MUNICH/STOCKHOLM (dpa-AFX) - Traton CEO Christian Levin wants to further improve the results of the Volkswagen commercial vehicle holding company in the coming years. The SDax group has higher ambitions for the operating profit margin than the market expects, he said in an interview with the Swedish business newspaper "Dagens Industri" (Monday). The company intends to announce new and more ambitious financial targets at an upcoming Capital Markets Day. According to a spokesperson, a specific date for the event has not yet been set.

At its investor event last summer, the Volkswagen Group announced a medium-term return on sales of 9 percent for Traton's vehicle business, which is also the key strategic target. According to the Traton Capital Markets Day 2022, the 9 percent mark should be reached as early as 2024. Analysts expect an average margin of around 8% for 2023, with the margin likely to fluctuate around 8% and remain below 9% in subsequent years.

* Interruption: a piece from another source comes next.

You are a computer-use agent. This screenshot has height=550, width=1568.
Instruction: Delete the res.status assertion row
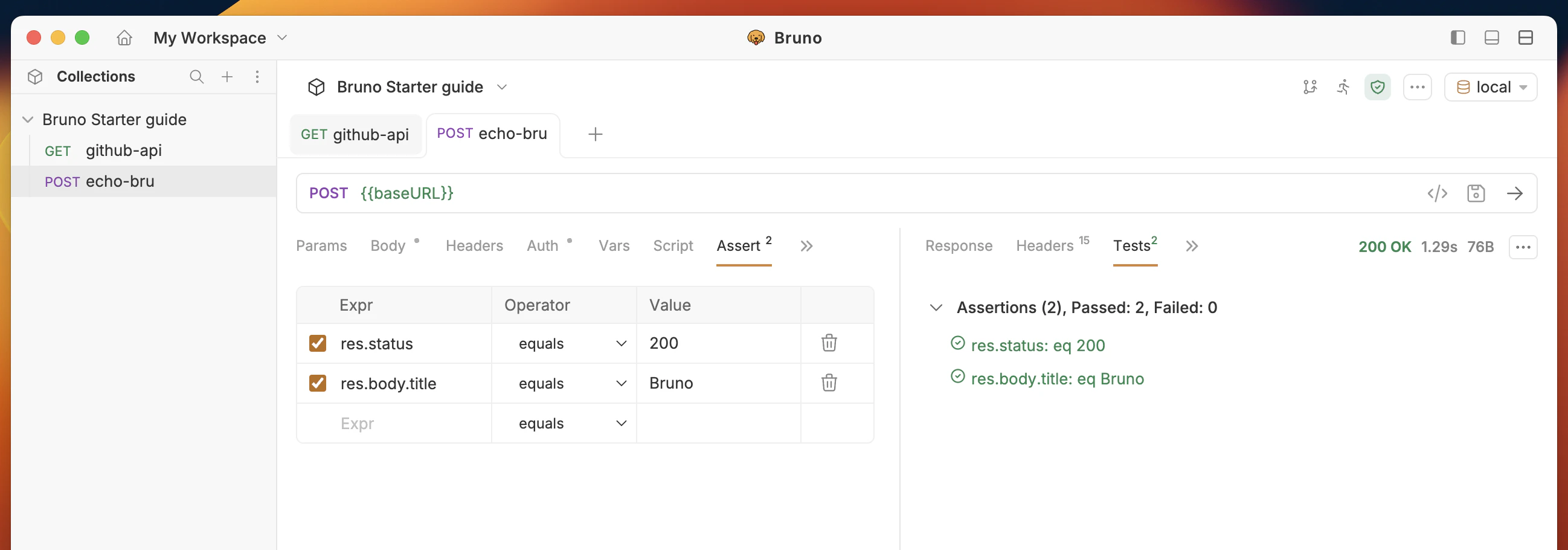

The turnaround in Traton's business is now complete, Levin said optimistically. Scania is back in the double-digit margin range, the US acquisition Navistar has increased profitability and gained market share. The long-time problem child, the Munich-based truck manufacturer MAN, has finally shown that it can deliver a decent return after 15 years.

The North American market should remain strong this year, said Levin. In Europe, however, business is likely to slow down from a record level. However, if 300,000 heavy-duty trucks are sold in Europe, it will still be a very strong market. Brazil is showing clear signs of a turnaround after the downturn in 2023. The order book as a whole will carry Traton well into the second half of the year with good sales prices.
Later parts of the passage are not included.